07/01/01 Notes from EASY and/or DSN 2001

Henrique Madeira and Phil Koopman: Dependability is not a niche area, and must lead to real improvements (not just marketing) - representativeness of real world conditions. Fault-inj strategy must model faults, upsets, and stressful conditions (human err, config changes/upgrades, etc), and relative percentages of each. (Better to get industrial data on what kinds of faults actually occur in specific application classes)
Rich Martin, The Shape of Failure: if you just rebooted a machine recently, you're more likely to reboot it again soon. The time-to-reboot (TTB) of machines in a cluster follows a Weibull distribution with shape parameter < 1. This assumes reboot events are independent, which may not be the case, and this cluster isn't really representative of an "industrial conditions" cluster in terms of uniformity and administration. (Are reboots independent events in RR? If not, how does this affect overall availability? Be sure assumptions about uptime don't rely on independence unless we can argue for independence, or force it to be the case by introducing randomness.)

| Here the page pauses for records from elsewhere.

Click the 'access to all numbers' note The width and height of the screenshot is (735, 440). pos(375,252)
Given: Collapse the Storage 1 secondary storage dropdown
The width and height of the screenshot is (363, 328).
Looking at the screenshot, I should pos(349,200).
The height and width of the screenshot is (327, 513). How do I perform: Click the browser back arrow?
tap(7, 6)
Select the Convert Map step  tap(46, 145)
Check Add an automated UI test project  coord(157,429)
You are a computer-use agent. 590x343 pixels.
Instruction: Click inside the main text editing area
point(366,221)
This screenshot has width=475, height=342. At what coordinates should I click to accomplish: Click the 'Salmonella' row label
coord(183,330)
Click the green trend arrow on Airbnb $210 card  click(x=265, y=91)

Can RR be used to enforce predictable performance by keeping components near their initial-state performance? Does performance of nodes degrade over time? Reread Richardson and others on detecting deviations from "normal" performance, could restarting help? (short paper)

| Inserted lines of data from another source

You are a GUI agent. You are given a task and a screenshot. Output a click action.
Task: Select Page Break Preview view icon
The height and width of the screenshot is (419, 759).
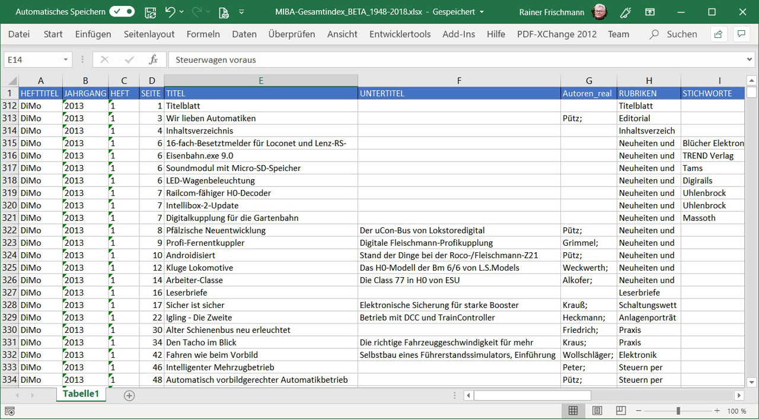pos(620,411)
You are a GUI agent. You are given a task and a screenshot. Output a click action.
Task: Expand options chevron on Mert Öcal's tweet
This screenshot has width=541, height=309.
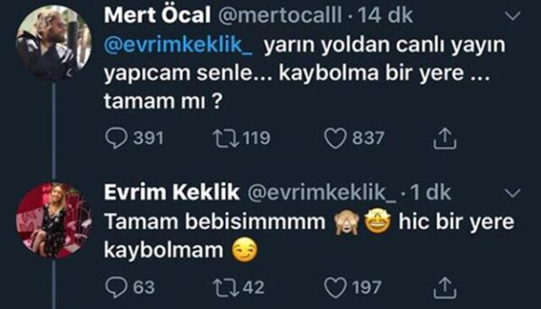(x=514, y=15)
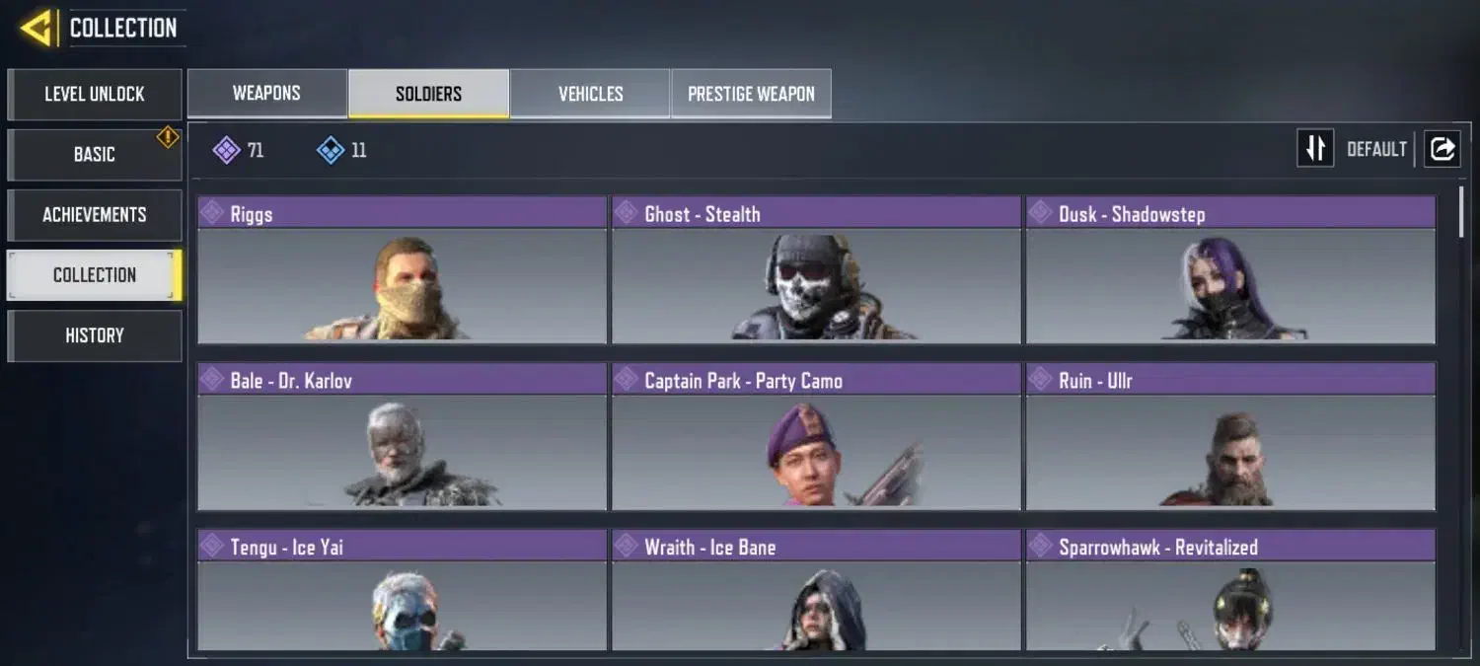Image resolution: width=1480 pixels, height=666 pixels.
Task: Switch to the Weapons tab
Action: tap(266, 94)
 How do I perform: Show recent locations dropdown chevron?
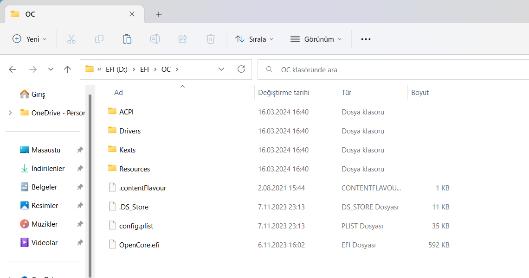51,70
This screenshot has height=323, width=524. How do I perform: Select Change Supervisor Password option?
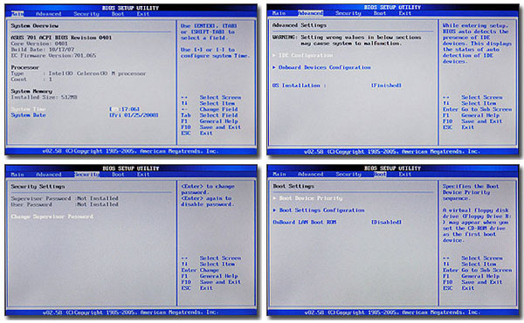52,216
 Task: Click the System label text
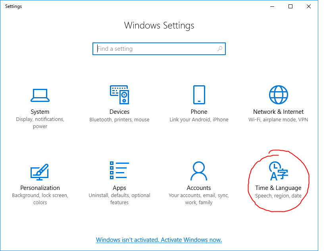40,112
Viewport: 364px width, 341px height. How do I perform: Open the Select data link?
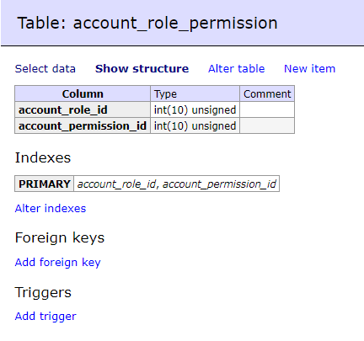point(46,69)
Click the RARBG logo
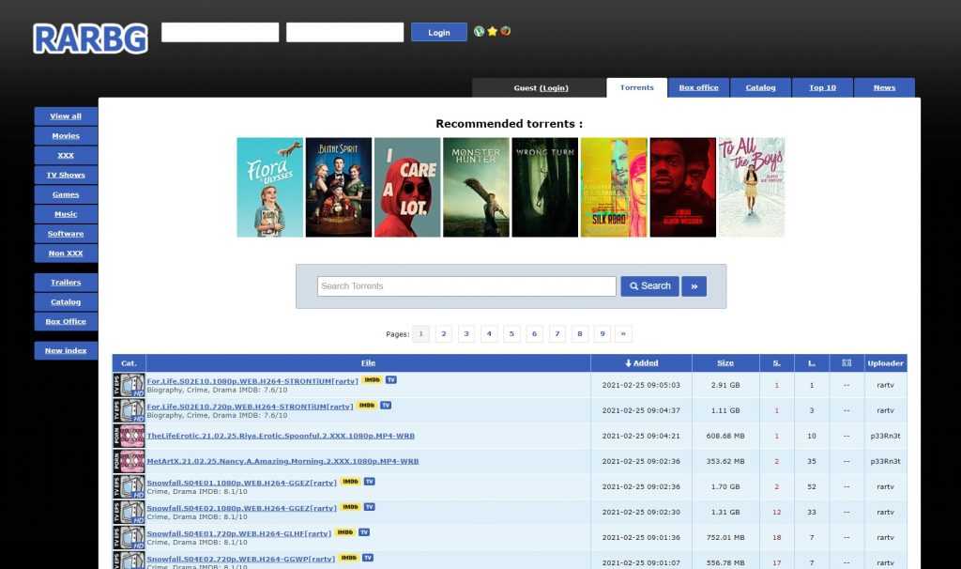 [90, 38]
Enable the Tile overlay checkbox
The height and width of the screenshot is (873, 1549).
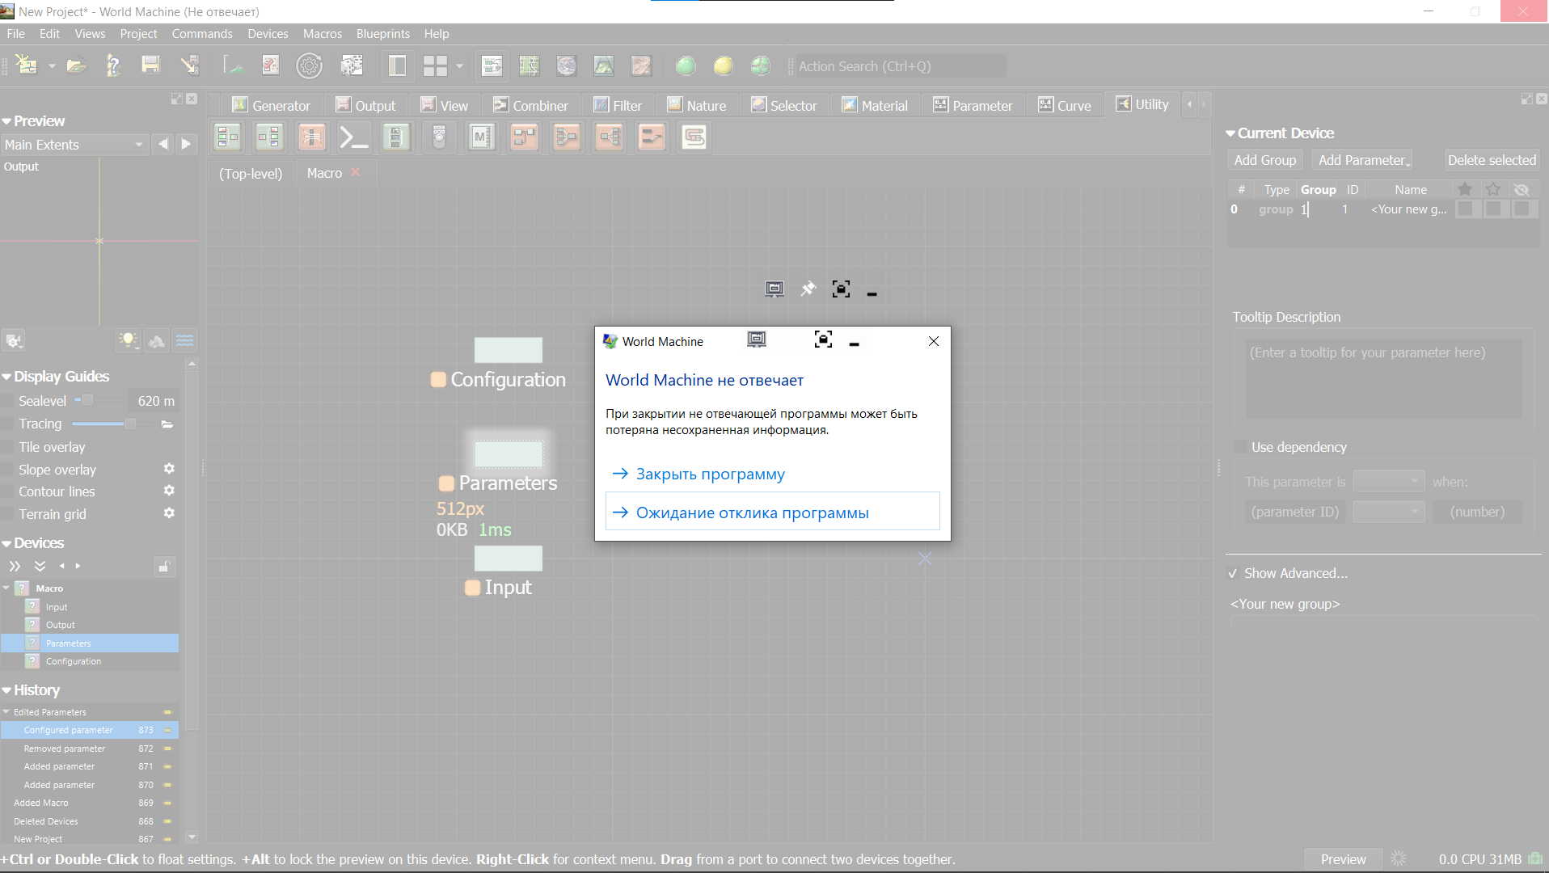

Extension of H/Y: some services can be called dependable if transient faults can be masked by H/Y tradeoffs
A lot of high-dependability systems are shipped as "solutions" or appliances, not general systems. Examples include: Netapp boxes; IBM S/390 (see Geo's SIGDEB summary); Internet clusters (outsourced, so only the providers can administer/change); embedded systems. Corollary: churn is bad. This is all consistent with Aaron's summary of human errors (slips and lapses, etc): fewer people doing the tasks with less variation in the tasks should lead to fewer human-induced errors.

A. Avizienis, Immune System Paradigm for F/T systems

COTS uprocs are handicapped w/r/t error detection. E.g. P6 has ECC data bus, parity on A-bus and caches, no error detection for anything else (incl. MCA, arithmetic...)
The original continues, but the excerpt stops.